Our country, Côte d'Ivoire, has attended all of the international meetings devoted to the negotiation of world economic policy.
Moreover, Côte d'Ivoire has persistently done its utmost to apply the provisions agreed in international fora.
In that connection, we are continuing to liberalize our trade as recommended by the WTO, and we have been diligent in turning the private sector into the driving force behind our growth.
Côte d'Ivoire has reformed its judicial system, and created an investment facilitation body for local and foreign private investments as well as an arbitral chamber.
The results of all these reforms are conclusive, and confirm, if need be, that Côte d'Ivoire is back on the road to growth. Indeed:
* The country has moved from a negative growth rate at the beginning of the 1990s to a rate of 2 per cent in 1994 and 7 per cent in 1995, and should achieve a rate exceeding 7 per cent in 1996;
* public and private investments are recovering;
* public and private savings are clearly on the rise;
* the devaluation of the CFA franc has restored the country's competitiveness and resulted in a sharp increase in exports.
The satisfactory results of the macroeconomic aggregates have enabled us to make significant headway in the social sectors, particularly in the areas of health, education and employment.
We are convinced that our integration into the international trade system will depend largely on our ability to participate actively in the WTO, to exercise our rights and to fulfil our obligations.
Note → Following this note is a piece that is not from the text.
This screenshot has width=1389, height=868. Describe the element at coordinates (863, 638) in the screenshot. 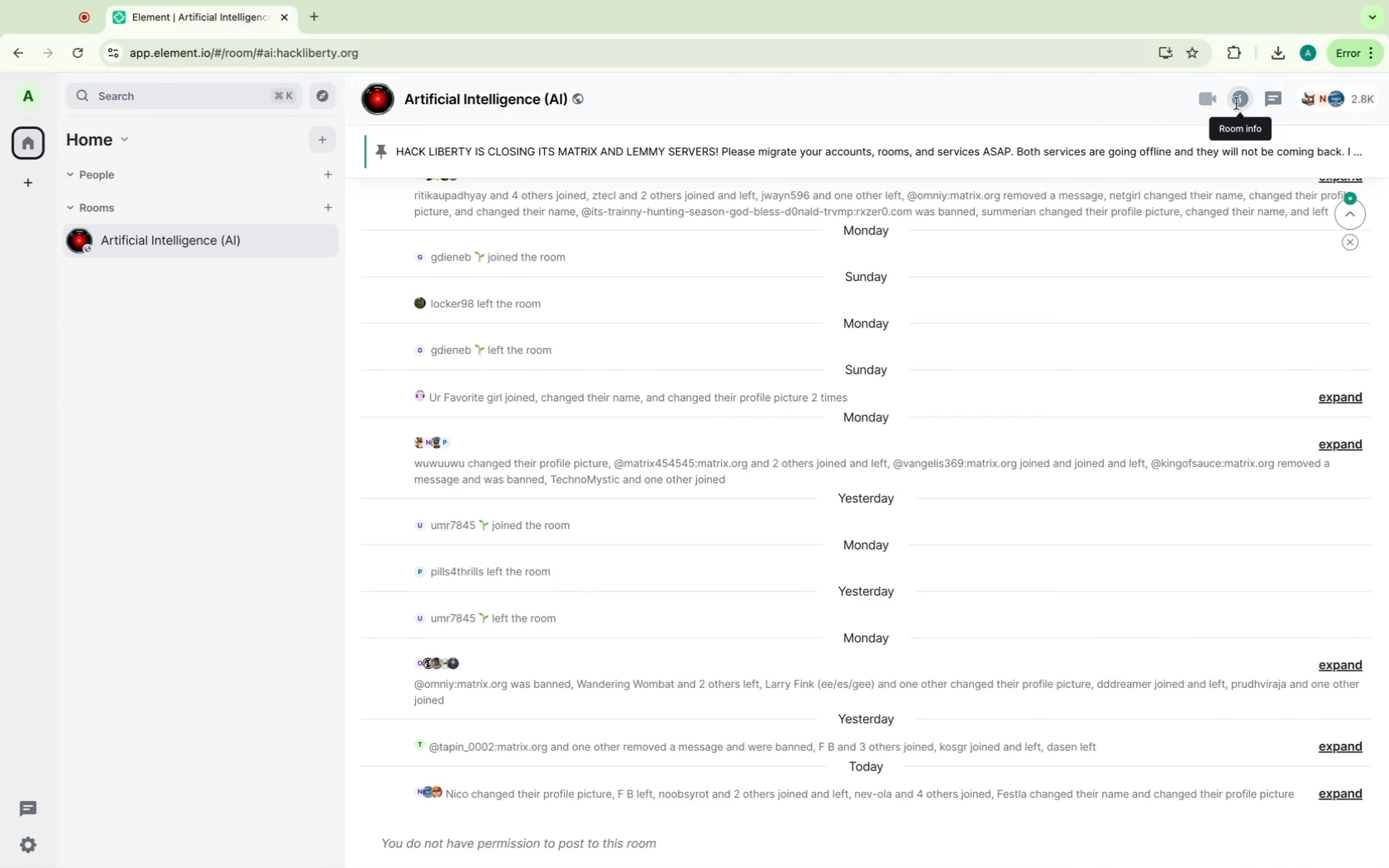

I see `day` at that location.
In short, our entire development policy must carry the stamp of globalization and liberalization. That is why we feel more than ever that the time is ripe for our partners to step up their support for our efforts to achieve sustainable development, bearing in mind the need for coherence in their decisions.
I cannot end my statement without addressing the subject of the new issues:
1. Trade and investment
There is a real need in this connection to monitor and coordinate investments at the international level. After all, trade and investment are clearly two sides of the same coin. Thus, without interfering in the work being done at UNCTAD, the WTO could act as a forum for discussion in the framework of an educational process which could lead to the negotiation of an international treaty if all parties deemed such a treaty necessary.
2. Trade and environment
Although trade and environment is not strictly speaking a new issue in trade negotiations, discussions within the Committee on Trade and Environment have given rise to the concern that measures and policies aimed at protecting the environment might simply serve as an excuse for imposing protectionist measures within a country's borders or for introducing additional conditions without considering the interests of the developing countries.
3. Labour standards
Côte d'Ivoire has always been able to adapt its labour codes to the recommendations of the International Labour Organization (ILO), which rehabilitate the private sector, guaranteeing the rights of salaried employees.
The Members of the WTO should adopt a more constructive approach to this issue. In condemning the inhuman conditions in which people are called upon to work in certain countries, it is essential to avoid cancelling the comparative advantages of the developing countries in that area and turning labour standards into market protection measures.
4. Competition policy
Côte d'Ivoire considers that in the light of the globalization and liberalization which is taking place, there is a pressing need to draw up international rules governing trade and competition policy.
5. Regional integration
Finally, my country maintains that the issue of regional integration and multilateralism provides the answer to the policy of diversifying production and markets, developing appropriate infrastructural networks and ensuring the rational allocation of resources in the context of enlarged regional markets. Thus, Côte d'Ivoire asks the WTO to support the harmonization of regional trade policy.
When this Conference is over, we would like to think that the international community has been able to identify ways and means to consolidate the achievements of the Uruguay Round and the real prospects of the multilateral trading system.